2 node HA with OVN DB Availability #4631

kannanvr · 2024-10-17T14:18:42Z

Kube-OVN Version

1.12.26

Kubernetes Version

1.27.10

Operation-system/Kernel Version

5.15.0

Description

We have a setup like 2 node HA kubernetes. We are not using etcd to bring up the cluster. Rather we are using the postgres with kine to achieve HA with 2 node. We have a keepalived component with VIP which help us to promote the master postgres DB when some reboot happens.

Now when we install kube-ovn with this 2 node HA k8s setup, we are facing the issue. When any of the node goes down OVN-DB/OVN-CEBTRAL NB and SB database is not coming up. Hence OVN central pod is restarting and the new pod on 1 available node doesn't get any IP address.
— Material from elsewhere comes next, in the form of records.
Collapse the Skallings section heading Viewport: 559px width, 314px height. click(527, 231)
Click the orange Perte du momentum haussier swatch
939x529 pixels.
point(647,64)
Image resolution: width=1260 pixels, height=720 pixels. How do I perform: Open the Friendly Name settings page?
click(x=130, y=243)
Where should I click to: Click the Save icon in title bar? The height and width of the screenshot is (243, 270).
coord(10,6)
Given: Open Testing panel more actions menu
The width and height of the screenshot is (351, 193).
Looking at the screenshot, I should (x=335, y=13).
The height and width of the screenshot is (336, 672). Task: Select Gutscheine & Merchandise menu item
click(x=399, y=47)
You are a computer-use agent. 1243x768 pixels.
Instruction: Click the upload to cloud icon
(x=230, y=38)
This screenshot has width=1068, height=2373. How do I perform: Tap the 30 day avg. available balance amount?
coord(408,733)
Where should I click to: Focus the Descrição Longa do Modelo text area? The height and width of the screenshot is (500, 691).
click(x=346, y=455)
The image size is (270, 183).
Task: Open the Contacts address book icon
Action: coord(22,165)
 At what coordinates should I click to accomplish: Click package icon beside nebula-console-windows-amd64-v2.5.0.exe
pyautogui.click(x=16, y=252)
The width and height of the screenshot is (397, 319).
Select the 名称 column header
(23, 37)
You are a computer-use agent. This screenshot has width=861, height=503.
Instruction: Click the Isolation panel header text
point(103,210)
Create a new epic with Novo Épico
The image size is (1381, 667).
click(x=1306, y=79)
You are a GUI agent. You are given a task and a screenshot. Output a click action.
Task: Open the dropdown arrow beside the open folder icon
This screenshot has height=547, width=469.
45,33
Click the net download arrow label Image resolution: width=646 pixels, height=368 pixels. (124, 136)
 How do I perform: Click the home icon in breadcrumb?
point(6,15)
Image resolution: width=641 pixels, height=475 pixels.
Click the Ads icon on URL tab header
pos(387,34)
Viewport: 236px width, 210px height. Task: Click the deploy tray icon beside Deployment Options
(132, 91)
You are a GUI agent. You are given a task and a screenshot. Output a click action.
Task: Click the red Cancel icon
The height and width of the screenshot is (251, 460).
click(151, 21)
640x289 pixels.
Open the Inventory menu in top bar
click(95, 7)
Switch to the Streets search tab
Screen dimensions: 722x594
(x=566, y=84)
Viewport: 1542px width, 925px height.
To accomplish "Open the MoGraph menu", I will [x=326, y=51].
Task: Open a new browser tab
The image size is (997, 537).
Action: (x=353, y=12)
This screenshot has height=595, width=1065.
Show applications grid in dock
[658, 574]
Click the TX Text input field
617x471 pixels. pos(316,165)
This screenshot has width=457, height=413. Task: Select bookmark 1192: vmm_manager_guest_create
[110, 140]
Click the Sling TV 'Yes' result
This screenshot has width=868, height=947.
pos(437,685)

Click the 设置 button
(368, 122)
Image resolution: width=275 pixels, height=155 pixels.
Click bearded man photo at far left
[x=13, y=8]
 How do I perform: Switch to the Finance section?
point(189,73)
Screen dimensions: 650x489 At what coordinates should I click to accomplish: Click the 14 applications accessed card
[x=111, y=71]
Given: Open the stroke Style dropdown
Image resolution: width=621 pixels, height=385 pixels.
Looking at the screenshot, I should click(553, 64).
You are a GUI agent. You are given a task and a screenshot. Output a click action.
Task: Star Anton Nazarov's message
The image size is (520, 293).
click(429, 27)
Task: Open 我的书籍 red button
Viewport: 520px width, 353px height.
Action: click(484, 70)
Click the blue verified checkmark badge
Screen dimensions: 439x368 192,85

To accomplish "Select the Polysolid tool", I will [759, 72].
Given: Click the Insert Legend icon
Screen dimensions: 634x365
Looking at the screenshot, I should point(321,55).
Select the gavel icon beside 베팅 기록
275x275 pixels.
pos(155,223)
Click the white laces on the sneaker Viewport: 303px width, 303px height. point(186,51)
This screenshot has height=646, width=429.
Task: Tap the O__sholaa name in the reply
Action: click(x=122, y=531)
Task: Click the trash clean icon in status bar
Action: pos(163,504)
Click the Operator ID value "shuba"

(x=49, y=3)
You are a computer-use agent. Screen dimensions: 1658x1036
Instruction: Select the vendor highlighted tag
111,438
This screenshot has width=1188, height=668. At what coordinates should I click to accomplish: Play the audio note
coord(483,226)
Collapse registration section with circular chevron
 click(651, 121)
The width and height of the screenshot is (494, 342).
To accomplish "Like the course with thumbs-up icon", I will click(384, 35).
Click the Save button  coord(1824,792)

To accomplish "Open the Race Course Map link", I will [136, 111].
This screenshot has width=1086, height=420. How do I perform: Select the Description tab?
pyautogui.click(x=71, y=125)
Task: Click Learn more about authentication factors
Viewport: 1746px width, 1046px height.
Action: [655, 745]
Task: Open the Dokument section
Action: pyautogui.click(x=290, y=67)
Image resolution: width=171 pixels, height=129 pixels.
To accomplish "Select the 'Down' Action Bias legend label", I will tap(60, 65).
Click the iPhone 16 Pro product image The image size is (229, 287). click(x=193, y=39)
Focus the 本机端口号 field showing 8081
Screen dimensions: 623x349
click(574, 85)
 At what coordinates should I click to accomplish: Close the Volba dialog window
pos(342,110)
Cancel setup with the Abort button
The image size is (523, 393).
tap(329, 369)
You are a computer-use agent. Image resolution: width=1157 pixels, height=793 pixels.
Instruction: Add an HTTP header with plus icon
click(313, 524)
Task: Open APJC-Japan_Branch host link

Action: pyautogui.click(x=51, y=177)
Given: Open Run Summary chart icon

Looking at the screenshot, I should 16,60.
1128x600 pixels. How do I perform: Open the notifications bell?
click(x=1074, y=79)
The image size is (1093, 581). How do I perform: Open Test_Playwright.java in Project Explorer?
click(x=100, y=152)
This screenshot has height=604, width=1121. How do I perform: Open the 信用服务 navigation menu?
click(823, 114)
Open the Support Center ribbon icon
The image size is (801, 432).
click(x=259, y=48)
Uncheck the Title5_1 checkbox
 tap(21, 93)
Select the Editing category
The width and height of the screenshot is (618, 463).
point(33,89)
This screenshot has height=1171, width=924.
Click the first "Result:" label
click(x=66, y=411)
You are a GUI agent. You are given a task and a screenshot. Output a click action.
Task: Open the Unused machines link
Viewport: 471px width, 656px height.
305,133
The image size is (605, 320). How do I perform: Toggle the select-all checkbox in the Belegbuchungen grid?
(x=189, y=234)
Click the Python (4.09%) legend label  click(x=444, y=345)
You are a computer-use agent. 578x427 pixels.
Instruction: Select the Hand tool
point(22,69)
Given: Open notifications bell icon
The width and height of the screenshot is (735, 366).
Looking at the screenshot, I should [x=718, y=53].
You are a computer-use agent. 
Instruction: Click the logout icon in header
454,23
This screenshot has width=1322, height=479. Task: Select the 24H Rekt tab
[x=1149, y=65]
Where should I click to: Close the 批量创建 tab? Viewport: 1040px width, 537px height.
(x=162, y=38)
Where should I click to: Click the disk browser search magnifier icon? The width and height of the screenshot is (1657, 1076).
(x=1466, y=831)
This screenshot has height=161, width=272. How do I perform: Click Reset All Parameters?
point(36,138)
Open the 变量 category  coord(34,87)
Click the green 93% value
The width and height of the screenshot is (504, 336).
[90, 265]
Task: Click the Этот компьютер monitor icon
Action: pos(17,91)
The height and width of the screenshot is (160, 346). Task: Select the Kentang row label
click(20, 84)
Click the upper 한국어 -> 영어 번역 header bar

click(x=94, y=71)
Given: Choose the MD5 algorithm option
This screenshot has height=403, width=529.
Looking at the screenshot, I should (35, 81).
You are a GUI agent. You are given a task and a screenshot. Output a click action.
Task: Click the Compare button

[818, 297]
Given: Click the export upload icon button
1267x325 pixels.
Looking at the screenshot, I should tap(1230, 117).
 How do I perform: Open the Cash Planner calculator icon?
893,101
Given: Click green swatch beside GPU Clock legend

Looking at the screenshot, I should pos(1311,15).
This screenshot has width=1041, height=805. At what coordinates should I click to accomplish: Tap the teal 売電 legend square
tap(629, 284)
It seems OVN-DB/OVN-CENTRAL is using raft consensus algorithm. Is it possible to use active passive way of connection ? Or any way to solve this case with VIP from keepalived.

Please help us to provide your valuable feedback on the issue.

Steps To Reproduce

Install 2 node HA
Shutdown one of the node
Bring up the new pod
It doesn't get ip

Current Behavior

When node goes down , new pod is not allocated with IP due to DB ISSUE

Expected Behavior

When node goes down , new pod is allocated with IP due to DB ISSUE

dosubot · 2024-10-17T14:21:58Z

Hey @kannanvr! I'm here to assist you with any bugs, questions, or contributions. Let's work together to resolve your issue.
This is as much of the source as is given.